Log transformed GABA levels (μmol/l) by rs7598440 genotype: interquartile ranges (boxes) with medians (lines in boxes), whiskers (10–90 percentiles), and dots (values falling outside the 10–90 percentiles).

PowerPoint slide

Table 2 Summary Statistics of the Linear Models: on All Subjects for whom GABA, Genotypes, and Covariates Were Measured (n=150); on Those Who Were Not on Psychotropic Medication (n=147); and for the Analysis Including Only Covariates that Correlated with GABA (n=150)

DISCUSSION

In the first endeavor to identify a QTL associated with CSF GABA levels, a dose-dependent association of the common variant rs7598440 in ERBB4 was detected. These results confirm a 1H-MRS finding that the A-allele of rs7598440 increases GABA concentrations in the human CNS (Marenco et al, 2011) and strengthen the evidence that this variant is implicated in in vivo GABA metabolism in the CNS.

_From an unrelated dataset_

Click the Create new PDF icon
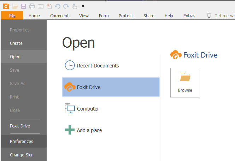Screen dimensions: 235x161 pyautogui.click(x=49, y=6)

The role of ERBB4 in controlling cortical GABA circuitry development was previously demonstrated (Fazzari et al, 2010). At a general genetic level, it is known that synonymous (Sauna and Kimchi-Sarfaty, 2011) and intronic (Hull et al, 2007) SNPs may contribute to phenotypic variation by means of genotype-specific differences in gene expression levels, RNA stability, RNA splicing, as well as in protein translation rate and protein folding. The demonstrated cis-effect of intronic rs7598440 on human post-mortem ERBB4 expression and splicing in the hippocampus (P=0.009) and DLPFC (P=0.03) may be viewed in light of such phenomena (Law et al, 2007). Our results are in keeping with this ERBB4 expression finding in that the A-allele that increases ERBB4 expression in these tissues (Law et al, 2007) was associated with elevated CSF GABA levels in the current study.

The exact genetic mechanisms underlying rs7598440-induced effects on CSF GABA levels are currently unknown. For example, there is no evidence suggesting marked sequence conservation between species at this intronic region of ERBB4 or the presence of a regulatory element in the sequence immediately surrounding rs7598440 (http://genome.ucsc.edu/). In addition, the link between the NRG1-ErbB4 pathway and the pathophysiology of SCZ has yet to be elucidated, although a detected relation between NRG1, ErbB4, glutamate, and dopamine implicates the pathway in neurotransmitter systems relevant to SCZ (Kwon et al, 2008). The agreement in directionality between the 1H-MRS signal (Marenco et al, 2011) and the signal in our study indicates a high validity of both approaches in genetic quantitative analyses of CNS GABA. In this context, our thorough assessment of and correction for all covariates that are known to influence CSF GABA levels are likely to have benefited the reliability of our analyses. The 1H-MRS study corrected for the same patient-related covariates (age and sex) but clearly different procedure-related covariates were accounted for (Marenco et al, 2011).

A limitation of the current study is that no standardized psychiatric interview was employed to screen for psychiatric illness in the study population. Future studies may overcome this caveat by relating psychiatric diagnoses (especially anxiety disorders, alcohol dependence, and abuse) to GABA levels and SNP data. On a similar note, the current design does not allow to parse possible age, sex or other genotype specific modulations of preoperative stress influences on CSF GABA levels. Quantifying perioperative stress in upcoming projects may be a way to address such uncertainties.

To our knowledge, our finding constitutes the first confirmation that CSF can be used to study genotype–phenotype correlations of CNS GABA levels. Such quantitative genetic analyses may be extrapolated to other CSF constituents relevant to SCZ in future studies, eg, amino acids involved in glutamatergic pathways. An interesting question remains whether intra-individual changes in CSF GABA concentrations reflect central GABA activity. This may only be addressed in prospective studies with longitudinal measures of CSF GABA concentrations within the same individuals so that possible changes in these levels can be correlated with genotypes and expression of ERBB4.